# How much impact will the collapse of the American Dollar have on the Canadian Economy



## Underworld (Aug 26, 2009)

After reading Crash Proof 2.0 and learning of America's Demise - I have two questions:

1) How much will we be affected and for how long.
2) Will American inflation impact us?

I get the impression from reading both this and Game Over that the Authors are still bullish on the Canadian economy as being a safe haven for investment.

Thanks for your input!


----------



## Berubeland (Sep 6, 2009)

Buy your gas masks and start digging your bunkers. 

Seriously read something lighter like The Illuminatus Trilogy


----------



## Underworld (Aug 26, 2009)

I absolutely and whole heartedly agree with the ideas in the book.

I mean if you take a step back and look at a society where-
- Some how people can live like kings forever on credit
- Never save money
- Spend like mad and get away with it

It completely knocks common sense on its head.
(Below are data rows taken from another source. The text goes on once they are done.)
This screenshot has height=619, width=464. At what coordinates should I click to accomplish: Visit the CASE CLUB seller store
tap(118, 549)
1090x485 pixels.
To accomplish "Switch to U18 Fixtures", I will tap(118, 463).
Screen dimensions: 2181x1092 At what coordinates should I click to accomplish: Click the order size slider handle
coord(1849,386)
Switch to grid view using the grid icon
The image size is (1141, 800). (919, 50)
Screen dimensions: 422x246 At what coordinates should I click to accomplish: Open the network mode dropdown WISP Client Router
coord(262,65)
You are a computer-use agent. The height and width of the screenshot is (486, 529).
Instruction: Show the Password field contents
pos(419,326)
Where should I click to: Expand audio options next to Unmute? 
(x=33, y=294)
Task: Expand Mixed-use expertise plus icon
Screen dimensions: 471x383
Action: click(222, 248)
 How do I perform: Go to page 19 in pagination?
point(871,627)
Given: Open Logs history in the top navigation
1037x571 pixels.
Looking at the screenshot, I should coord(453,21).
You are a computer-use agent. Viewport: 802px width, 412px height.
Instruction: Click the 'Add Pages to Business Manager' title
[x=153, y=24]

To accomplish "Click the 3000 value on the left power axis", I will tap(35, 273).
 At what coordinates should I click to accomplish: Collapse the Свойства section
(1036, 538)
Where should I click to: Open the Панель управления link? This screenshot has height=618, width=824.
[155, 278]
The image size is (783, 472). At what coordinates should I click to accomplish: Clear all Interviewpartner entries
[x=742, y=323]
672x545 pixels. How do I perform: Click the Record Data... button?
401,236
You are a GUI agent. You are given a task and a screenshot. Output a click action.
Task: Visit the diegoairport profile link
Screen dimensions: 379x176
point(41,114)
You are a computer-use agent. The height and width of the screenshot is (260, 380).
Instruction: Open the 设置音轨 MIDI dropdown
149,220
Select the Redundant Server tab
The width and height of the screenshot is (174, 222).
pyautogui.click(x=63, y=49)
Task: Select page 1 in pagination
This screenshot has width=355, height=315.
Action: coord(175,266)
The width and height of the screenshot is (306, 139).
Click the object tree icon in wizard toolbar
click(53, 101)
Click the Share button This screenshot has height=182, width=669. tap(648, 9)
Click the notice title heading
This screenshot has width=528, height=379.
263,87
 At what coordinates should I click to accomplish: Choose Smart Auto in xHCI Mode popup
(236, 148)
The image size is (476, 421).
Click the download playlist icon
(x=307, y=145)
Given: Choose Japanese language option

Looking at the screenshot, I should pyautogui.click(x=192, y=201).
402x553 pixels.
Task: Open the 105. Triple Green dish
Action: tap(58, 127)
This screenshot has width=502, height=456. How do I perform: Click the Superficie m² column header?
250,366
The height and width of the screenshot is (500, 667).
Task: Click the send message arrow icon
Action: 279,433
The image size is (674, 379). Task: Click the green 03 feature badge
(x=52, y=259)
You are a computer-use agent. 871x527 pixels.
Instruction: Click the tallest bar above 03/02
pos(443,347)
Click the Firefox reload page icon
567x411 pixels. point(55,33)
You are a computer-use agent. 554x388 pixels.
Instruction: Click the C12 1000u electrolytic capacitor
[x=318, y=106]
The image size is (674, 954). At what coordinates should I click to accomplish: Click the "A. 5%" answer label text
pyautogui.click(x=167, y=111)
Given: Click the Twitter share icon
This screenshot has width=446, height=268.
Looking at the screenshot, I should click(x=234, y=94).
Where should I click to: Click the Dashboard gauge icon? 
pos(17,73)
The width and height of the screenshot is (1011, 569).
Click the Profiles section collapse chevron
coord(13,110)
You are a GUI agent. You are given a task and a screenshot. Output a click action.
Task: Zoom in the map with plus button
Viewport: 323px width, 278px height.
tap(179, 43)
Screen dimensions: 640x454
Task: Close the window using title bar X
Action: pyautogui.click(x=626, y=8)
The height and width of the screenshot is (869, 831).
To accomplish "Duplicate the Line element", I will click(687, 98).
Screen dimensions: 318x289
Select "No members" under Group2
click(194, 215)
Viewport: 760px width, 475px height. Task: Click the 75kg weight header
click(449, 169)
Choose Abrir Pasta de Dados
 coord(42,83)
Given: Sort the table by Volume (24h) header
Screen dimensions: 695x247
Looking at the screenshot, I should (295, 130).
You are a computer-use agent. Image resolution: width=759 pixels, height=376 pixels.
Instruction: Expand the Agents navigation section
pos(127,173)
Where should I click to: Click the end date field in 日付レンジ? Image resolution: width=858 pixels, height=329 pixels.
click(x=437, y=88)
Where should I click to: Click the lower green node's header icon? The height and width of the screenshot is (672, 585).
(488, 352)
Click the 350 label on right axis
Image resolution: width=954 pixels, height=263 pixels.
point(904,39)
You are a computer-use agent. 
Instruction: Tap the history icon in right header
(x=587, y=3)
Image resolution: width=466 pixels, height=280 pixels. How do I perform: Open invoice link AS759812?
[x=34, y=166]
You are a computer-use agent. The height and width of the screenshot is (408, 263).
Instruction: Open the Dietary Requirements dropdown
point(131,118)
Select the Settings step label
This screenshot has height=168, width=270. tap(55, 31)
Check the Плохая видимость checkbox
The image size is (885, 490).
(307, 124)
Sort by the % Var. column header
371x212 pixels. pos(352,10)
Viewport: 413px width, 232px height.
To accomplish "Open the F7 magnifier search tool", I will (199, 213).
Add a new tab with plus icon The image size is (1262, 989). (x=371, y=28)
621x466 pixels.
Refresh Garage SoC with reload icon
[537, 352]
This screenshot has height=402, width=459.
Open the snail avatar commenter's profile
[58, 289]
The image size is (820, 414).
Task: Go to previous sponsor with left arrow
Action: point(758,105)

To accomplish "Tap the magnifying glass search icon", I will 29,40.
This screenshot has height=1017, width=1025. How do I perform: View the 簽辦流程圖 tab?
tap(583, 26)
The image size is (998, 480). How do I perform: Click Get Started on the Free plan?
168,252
Assuming non-political interference, a correction completely makes sense.

It makes no sense that people in China work their asses off and create stuff and live like paupers and people in America relatively do the opposite.


----------



## brad (May 22, 2009)

Underworld said:


> It completely knocks common sense on its head.


The problem is, as I remember reading in The Economist magazine some years ago, the world does not run on common sense. There are lots of things that common sense tells you shouldn't work, and yet they manage to muddle along just fine for centuries. My guess is that rumours of America's demise are greatly exaggerated.


----------



## OhGreatGuru (May 24, 2009)

Berubeland said:


> Buy your gas masks and start digging your bunkers.


So invest in concrete, PPE (Personal Protective Equipment) and small-arms ammunition manufacturers.


----------



## HaroldCrump (Jun 10, 2009)

brad said:


> My guess is that rumours of America's demise are greatly exaggerated.


American capitalism is already dead, has been dead for a while now.
The trouble is it is very hard to accurately pin-point when a particular economic system "dies".
It is not a precise mathematical event where you can point and say "there, that's the point that this system dies".
Rome wasn't built in a day, and neither did it crumble in a day.
The Russian empire didn't crumble in a day or even in a year.
The Soviet communist system didn't die in a day, it took decades.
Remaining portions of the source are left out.